UAV-Enabled Wireless Power Transfer: Trajectory Design and Energy Optimization (1709.07590v1)

Abstract: This paper studies a new unmanned aerial vehicle (UAV)-enabled wireless power transfer (WPT) system, where a UAV-mounted mobile energy transmitter (ET) is dispatched to deliver wireless energy to a set of on-ground energy receivers (ERs). We investigate how the UAV should optimally exploit its mobility via trajectory design to maximize the energy transferred to all ERs during a finite period. First, we consider the maximization of the sum energy received by all ERs by optimizing the UAV's trajectory subject to its maximum speed constraint. We obtain its optimal solution, which shows that the UAV should hover at one single fixed location during the whole period. However, the sum-energy maximization incurs a "near-far" fairness issue. To overcome this issue, we consider a different problem to maximize the minimum received energy among all ERs. We first consider an ideal case by ignoring the UAV's maximum speed constraint, and show that the relaxed problem can be optimally solved via the Lagrange dual method. Then, for the general case with the UAV's maximum speed constraint considered, we propose a new successive hover-and-fly trajectory motivated by the optimal trajectory in the ideal case, and obtain efficient trajectory designs by applying the successive convex programing (SCP).

• The paper proposes UAV trajectory designs that optimize total energy delivery by leveraging exhaustive search and dual methods.
• It introduces a 'successive hover-and-fly' strategy to balance UAV speed limits with multi-location hovering for enhanced fairness.
• Numerical results validate that multi-location hover approaches outperform single-location tactics in improving wireless power transfer efficiency.

UAV-Enabled Wireless Power Transfer: Trajectory Design and Energy Optimization

The paper "UAV-Enabled Wireless Power Transfer: Trajectory Design and Energy Optimization" by Jie Xu, Yong Zeng, and Rui Zhang explores an innovative approach for enhancing the efficiency of wireless power transfer (WPT) by employing unmanned aerial vehicles (UAVs) as mobile energy transmitters (ETs). This system presents a significant evolution from traditional fixed-location ET deployments to address limitations such as high propagation loss and the necessity for ultra-dense infrastructure in wide-coverage WLAN networks.

Problem Formulation

The paper focuses on optimizing UAV trajectories for maximizing energy transfer to ground-based energy receivers (ERs) during a fixed charging period. Two primary optimization objectives are considered:

1. Sum-Energy Maximization: The goal here is to maximize the total energy received by all ERs. Solving this non-convex problem, the paper reveals that the UAV should hover at a single optimal location throughout the charging period, determined through a two-dimensional exhaustive search. This solution, however, leads to a significant "near-far" fairness issue, where ERs closer to the UAV receive disproportionately more energy.
2. Min-Energy Maximization: To address fairness, this objective aims to maximize the minimum energy received among all ERs. For the relaxed scenario without UAV speed constraints, the Lagrange dual method provides an optimal solution where the UAV hovers over multiple fixed locations, ensuring energy fairness across ERs. Practical scenarios with speed constraints inspire a novel "successive hover-and-fly" trajectory informed by multi-location hovering.
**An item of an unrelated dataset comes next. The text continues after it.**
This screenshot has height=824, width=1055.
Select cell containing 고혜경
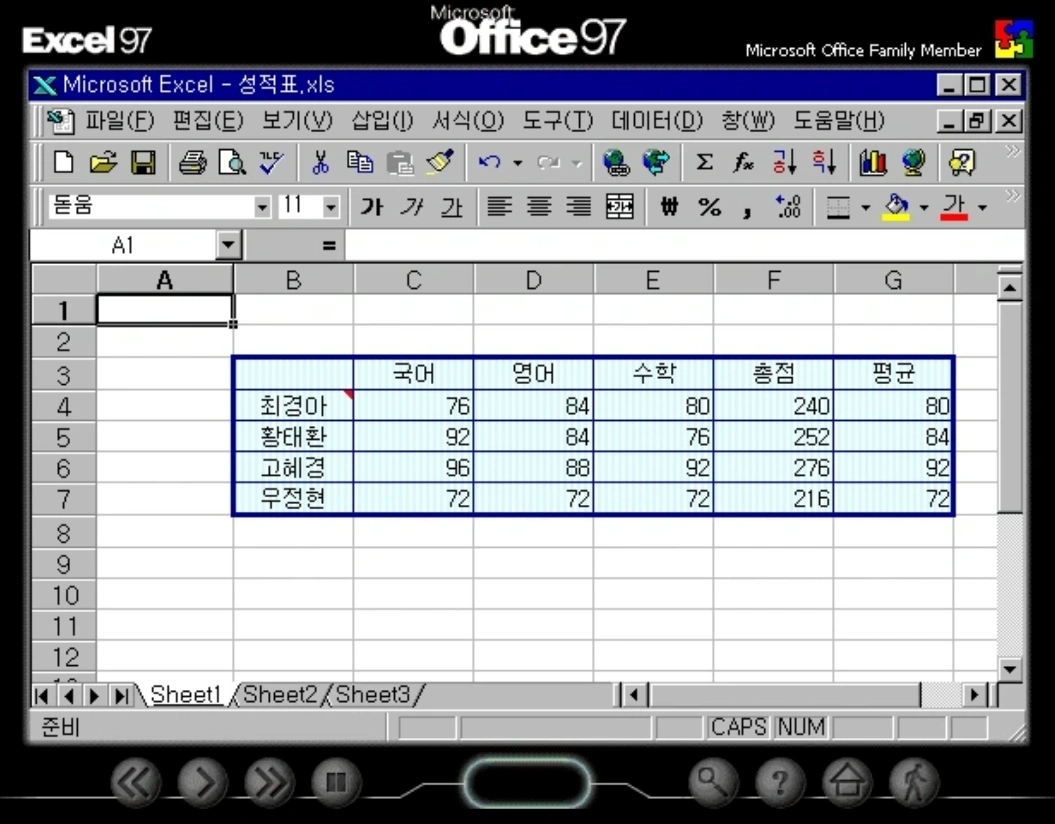[292, 468]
Numerical Analysis and Insights

The paper provides substantial numerical evidence comparing the proposed trajectory designs against various benchmarks, demonstrating significant performance improvements in both total energy efficiency and fairness. Notable insights include:

• For short distances between ERs, hovering above the midpoint maximizes both sum and min-energy metrics. As distance increases, trajectory designs that incorporate multiple hovering locations outperform single-location strategies due to their enhanced fairness.
• The "successive hover-and-fly" approach balances practical constraints like the UAV’s maximum speed, providing robust performance even with limited charging durations.
• Iterative refinement techniques, such as the successive convex programming (SCP)-based algorithm, further enhance trajectory designs for scenarios with multiple ERs, achieving results close to theoretical upper bounds.

Implications and Future Directions

This research extends the potential applications of UAVs in WPT systems, presenting a compelling case for their adaptation in future IoT networks. By effectively leveraging UAV mobility, the paper demonstrates possibilities for reducing infrastructure costs while improving service coverage and energy distribution fairness.

Future research could explore multi-UAV scenarios, which introduce complexities in collaborative trajectory design and inter-UAV interference management. Additionally, considering stochastic elements like variable receiver positions and environmental factors could offer a more comprehensive understanding of UAV-enabled WPT systems in dynamic real-world conditions. As UAV technologies and energy harvesting techniques continue to advance, the integration and optimization innovations presented in this paper are likely to inform broader wireless communication and power transfer strategies.